I don't know about you, but I find the definition too geeky for me, aka, I can't dig it. Hardware vendors have an equivalent definition for these sleep states. Let's try what and how the various vendors (manufacturers) define the different sleep states.
The Six(6) Sleep States, as used by vendors
- S0 - No Power Management
- S1 - Commonly known as Sleep or Standby
- S2 - Commonly known as Sleep or Standby
- S3 - Commonly known as Sleep, Standby, Suspend, or "Instant-On"
- S4 - Commonly known as Hibernation
- S5 - Commonly known as "Off"
In a nutshell, S1 thru S4 deals with the varying degree of power saving modes. How much? Well, let's look at the definitions, as simple as I can lay it down without getting too technical.
The Special Sleep State, Sleeping Wide Awake
- S0 - this state means that there is no power saving whatsoever, system runs at full power without regard to power consumption.
I'm no expert, but I just find this an irony. The S0 sleep state is not sleeping at all!
Next, is the official sleep state listed on the ACPI, in a much simpler definition.
Sleep State, or maybe just a nap?
- S1 - this state can easily be worken by moving a mouse or pressing a key. In this stated, monitor and hard drive power can be turned off, and leaving everything "on". This puts your monitor and hardrive to "sleep".
- S2 - it is S1, plus shutting down the CPU and its cache. So in additon to monitor and hard drive, the CPU will also be "sleeping" and everything else is "awake".
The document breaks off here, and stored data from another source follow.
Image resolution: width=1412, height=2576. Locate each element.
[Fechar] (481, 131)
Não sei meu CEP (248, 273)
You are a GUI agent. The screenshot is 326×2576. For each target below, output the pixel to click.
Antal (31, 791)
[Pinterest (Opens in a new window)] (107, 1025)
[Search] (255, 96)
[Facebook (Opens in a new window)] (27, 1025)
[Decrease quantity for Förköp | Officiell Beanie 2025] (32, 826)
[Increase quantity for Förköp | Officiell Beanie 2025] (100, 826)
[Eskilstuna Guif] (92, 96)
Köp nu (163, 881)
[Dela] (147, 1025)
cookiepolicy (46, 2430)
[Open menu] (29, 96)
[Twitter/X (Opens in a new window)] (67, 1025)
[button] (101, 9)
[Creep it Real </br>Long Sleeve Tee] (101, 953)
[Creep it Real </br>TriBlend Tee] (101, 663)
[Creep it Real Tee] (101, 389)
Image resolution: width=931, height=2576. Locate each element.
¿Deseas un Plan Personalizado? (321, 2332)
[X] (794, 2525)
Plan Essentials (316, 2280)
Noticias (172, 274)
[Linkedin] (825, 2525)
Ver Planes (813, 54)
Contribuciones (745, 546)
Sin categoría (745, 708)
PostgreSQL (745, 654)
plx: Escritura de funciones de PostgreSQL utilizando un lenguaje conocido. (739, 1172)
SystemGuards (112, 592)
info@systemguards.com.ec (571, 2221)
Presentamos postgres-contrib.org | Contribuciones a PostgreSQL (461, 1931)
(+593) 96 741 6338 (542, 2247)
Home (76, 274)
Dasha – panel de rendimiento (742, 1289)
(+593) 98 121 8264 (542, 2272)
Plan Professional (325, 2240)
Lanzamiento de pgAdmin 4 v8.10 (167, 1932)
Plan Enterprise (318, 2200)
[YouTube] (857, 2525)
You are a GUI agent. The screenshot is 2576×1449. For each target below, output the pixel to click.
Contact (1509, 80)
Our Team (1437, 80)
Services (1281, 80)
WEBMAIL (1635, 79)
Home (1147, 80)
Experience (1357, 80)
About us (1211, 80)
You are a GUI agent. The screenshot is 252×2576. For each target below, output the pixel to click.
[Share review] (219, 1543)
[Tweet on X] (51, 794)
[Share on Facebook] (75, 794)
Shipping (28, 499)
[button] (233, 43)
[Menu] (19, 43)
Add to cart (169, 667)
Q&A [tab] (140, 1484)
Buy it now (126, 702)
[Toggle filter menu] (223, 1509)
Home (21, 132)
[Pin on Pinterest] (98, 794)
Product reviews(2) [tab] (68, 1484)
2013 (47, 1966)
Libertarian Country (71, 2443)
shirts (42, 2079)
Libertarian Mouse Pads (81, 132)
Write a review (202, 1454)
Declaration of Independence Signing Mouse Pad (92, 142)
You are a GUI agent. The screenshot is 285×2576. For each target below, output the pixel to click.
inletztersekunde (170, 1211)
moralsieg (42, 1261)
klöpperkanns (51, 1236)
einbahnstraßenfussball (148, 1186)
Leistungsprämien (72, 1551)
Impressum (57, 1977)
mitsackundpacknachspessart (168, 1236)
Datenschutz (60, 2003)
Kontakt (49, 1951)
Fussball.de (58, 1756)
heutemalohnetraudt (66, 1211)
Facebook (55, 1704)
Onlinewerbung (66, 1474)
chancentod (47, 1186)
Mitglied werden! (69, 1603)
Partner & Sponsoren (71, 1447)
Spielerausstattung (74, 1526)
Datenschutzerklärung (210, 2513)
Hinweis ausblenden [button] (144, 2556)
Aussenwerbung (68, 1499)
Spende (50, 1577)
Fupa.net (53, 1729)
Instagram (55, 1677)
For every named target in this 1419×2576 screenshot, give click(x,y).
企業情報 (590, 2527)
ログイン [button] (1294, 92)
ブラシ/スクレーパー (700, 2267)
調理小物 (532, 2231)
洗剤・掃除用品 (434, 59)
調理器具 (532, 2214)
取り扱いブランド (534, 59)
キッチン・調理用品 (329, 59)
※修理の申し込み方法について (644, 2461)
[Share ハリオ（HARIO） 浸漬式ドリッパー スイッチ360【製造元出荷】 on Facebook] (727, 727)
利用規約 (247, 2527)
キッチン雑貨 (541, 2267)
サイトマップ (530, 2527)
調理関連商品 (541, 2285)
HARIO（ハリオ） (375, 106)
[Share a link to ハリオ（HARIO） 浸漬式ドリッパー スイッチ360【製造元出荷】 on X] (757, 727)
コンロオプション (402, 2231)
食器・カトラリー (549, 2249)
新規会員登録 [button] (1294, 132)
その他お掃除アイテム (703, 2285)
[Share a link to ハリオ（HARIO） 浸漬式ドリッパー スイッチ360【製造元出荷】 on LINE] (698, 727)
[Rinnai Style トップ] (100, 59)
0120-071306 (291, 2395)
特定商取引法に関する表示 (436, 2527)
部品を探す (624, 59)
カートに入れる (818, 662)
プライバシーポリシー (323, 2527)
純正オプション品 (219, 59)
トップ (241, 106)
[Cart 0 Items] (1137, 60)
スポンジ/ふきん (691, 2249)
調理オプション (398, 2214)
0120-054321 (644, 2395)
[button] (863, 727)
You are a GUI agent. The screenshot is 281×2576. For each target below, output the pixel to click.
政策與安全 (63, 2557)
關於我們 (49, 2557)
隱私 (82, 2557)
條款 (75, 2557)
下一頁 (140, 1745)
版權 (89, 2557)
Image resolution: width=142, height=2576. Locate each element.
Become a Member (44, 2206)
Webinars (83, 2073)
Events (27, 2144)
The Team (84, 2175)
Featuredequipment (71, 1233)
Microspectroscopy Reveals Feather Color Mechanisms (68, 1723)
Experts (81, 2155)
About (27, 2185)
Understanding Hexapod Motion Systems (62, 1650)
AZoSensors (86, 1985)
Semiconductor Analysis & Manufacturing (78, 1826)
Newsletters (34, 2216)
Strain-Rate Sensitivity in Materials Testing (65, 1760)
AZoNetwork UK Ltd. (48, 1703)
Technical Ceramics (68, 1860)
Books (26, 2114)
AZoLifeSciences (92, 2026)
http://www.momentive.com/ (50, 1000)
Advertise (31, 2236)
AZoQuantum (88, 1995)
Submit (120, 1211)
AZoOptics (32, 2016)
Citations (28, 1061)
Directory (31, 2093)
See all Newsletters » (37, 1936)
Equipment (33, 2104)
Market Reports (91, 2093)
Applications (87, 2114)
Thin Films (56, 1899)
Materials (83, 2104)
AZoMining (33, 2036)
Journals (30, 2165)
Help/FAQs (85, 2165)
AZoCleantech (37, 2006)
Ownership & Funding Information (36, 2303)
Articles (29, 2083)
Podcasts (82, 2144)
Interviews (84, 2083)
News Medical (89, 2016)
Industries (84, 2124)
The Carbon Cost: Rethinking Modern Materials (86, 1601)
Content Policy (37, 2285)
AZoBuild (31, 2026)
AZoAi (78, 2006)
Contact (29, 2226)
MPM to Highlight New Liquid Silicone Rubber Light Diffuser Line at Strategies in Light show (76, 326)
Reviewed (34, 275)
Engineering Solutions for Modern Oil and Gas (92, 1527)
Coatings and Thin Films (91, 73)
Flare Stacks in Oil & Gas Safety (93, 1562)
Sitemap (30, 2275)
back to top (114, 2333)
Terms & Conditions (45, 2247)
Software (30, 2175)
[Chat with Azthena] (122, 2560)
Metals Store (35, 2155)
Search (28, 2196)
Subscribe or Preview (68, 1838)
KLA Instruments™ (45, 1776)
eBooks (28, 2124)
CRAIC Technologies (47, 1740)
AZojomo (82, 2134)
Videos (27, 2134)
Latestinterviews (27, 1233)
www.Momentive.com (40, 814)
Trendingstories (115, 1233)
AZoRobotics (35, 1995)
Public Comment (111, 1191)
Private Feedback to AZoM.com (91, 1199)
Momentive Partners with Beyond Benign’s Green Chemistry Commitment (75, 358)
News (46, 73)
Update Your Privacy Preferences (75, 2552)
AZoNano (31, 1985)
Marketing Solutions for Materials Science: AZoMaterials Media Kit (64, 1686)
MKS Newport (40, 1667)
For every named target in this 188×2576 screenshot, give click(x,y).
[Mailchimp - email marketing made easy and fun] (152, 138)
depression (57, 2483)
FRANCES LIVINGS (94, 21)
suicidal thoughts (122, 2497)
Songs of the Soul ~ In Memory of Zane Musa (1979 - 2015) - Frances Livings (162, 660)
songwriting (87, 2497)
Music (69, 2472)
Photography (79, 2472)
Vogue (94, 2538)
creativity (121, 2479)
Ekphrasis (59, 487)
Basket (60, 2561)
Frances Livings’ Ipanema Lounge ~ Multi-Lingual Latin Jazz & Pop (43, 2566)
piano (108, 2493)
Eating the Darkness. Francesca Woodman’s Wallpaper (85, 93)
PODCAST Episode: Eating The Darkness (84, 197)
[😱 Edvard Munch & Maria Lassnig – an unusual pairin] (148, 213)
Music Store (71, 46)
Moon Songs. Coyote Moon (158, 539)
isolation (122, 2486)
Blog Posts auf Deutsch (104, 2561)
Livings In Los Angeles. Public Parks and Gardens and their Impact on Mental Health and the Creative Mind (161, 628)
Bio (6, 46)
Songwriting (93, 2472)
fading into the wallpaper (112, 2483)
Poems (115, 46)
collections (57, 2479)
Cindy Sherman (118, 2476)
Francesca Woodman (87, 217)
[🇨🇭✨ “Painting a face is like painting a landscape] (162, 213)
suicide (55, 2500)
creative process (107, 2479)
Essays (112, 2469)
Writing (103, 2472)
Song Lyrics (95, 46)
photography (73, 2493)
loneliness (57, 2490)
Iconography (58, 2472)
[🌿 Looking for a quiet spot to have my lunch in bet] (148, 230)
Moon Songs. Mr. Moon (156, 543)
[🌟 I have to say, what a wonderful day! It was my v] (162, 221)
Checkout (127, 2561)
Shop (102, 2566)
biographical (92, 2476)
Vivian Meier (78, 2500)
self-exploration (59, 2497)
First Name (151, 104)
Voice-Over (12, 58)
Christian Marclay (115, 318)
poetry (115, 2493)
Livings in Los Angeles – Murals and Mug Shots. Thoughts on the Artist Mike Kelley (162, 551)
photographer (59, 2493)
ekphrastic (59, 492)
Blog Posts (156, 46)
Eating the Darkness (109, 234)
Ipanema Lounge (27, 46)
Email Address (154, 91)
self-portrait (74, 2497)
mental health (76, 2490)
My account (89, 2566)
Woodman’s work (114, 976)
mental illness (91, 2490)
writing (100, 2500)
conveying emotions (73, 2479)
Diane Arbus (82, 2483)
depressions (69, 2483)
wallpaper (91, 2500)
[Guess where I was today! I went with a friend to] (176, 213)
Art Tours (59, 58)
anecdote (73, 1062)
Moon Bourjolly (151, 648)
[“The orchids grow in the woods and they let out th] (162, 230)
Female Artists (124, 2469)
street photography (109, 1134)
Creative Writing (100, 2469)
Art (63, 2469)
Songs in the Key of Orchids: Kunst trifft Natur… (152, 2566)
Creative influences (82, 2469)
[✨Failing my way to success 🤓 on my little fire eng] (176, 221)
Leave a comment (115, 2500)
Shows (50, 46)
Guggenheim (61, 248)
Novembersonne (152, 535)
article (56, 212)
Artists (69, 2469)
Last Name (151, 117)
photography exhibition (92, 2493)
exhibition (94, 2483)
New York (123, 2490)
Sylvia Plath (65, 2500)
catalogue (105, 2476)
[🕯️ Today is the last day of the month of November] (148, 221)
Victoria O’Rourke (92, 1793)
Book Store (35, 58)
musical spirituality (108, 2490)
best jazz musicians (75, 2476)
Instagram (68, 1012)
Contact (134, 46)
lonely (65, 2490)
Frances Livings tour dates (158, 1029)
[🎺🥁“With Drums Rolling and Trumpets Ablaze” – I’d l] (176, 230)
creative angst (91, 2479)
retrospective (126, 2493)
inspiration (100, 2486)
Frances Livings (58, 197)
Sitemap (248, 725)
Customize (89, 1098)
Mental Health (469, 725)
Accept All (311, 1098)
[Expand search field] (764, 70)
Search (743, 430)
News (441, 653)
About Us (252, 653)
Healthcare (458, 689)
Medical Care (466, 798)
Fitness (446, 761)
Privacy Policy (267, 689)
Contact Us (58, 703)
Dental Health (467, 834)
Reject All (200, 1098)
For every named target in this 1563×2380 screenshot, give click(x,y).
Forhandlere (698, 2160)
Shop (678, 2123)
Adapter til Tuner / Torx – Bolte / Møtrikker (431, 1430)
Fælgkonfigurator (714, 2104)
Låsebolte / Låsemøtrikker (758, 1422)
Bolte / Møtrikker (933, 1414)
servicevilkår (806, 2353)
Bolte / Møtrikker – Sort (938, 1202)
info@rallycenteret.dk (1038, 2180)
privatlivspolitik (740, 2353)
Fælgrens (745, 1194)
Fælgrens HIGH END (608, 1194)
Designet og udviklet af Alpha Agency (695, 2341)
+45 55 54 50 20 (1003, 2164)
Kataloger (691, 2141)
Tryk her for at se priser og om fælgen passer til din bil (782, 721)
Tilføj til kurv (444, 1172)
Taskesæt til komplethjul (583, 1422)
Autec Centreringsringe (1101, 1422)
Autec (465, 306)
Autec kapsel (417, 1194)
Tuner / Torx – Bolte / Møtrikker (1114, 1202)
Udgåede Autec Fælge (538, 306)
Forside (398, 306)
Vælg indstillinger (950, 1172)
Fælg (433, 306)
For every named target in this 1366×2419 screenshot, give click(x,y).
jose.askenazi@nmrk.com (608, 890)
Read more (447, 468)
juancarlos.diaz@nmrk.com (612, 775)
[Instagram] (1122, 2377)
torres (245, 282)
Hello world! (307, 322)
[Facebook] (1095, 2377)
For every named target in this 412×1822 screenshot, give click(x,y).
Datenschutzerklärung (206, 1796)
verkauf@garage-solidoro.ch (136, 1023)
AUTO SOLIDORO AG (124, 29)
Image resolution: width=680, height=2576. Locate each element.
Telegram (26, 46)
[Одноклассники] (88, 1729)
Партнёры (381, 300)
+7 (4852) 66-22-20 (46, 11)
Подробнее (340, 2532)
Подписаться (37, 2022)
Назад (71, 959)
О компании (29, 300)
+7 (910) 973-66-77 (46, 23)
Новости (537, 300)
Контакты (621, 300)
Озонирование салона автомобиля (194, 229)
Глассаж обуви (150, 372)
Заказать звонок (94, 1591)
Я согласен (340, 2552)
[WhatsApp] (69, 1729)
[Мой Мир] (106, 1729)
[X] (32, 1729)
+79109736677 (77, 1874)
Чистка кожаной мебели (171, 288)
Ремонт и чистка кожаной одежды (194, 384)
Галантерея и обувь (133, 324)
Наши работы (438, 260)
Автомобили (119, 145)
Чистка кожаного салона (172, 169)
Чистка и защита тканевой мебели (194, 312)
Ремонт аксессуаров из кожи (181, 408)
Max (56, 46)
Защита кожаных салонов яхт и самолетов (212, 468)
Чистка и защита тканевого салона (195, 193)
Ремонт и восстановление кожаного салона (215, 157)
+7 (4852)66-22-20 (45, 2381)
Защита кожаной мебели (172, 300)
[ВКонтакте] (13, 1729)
- S3 - it is a step further in power reduction, and turns off everything except those that is needed to keep the contents of the RAM active.
I will just want to emphasize that all these three sleep states requires electricity to enable the PC to detect the "wake up" event. In the event of power failure, everything in the memory, and cpu will be lost.
Sleep State, ZZzzz....
- S4 - is defined as "hibernation". This state preserved everything that is on the memory to a non-volatile storage, and writing it into a "special hibernation file". All necessary settings needed to restore the system where it left off are written and preserved until power is fully restored. Mouse click and keystrokes will not wake up the system. A power switch on is required to "wake" the system.
- S5 - Well, this machine uses no power (well, technically, it still uses power). The main difference with S4 and S5 is that S4 doesn't have to do a complete reboot, with any applications running on the background be fully restored. S5, on the other hand, requires initialization of applications. S4 can "boot" faster since it will just restore what was saved in the memory, while S5 have to process everything from scratch
The last two sleep state doesn't require any power at all, well, not that you're interested with S5 keeping your information.
III. "Laying down to rest" (Last Words)As I've mentioned earlier, Sleep States is just a section of a much bigger ACPI standard and I barely scratch the surface with the various definition of sleep states. If you have a fancy for more information, you can dig more details by visiting the ACPI official website. You can see why S5 is defined as "Soft Off" and what state a system is in if it has completly no "power" at all. But as much as I would like to cover that, the standard is too broad and goes beyond the scope of this short article. So till then, I'll be transitioning from G0 to G1 state in a while (oops, I haven't defined it yet, but hey, you can proceed from here on =))!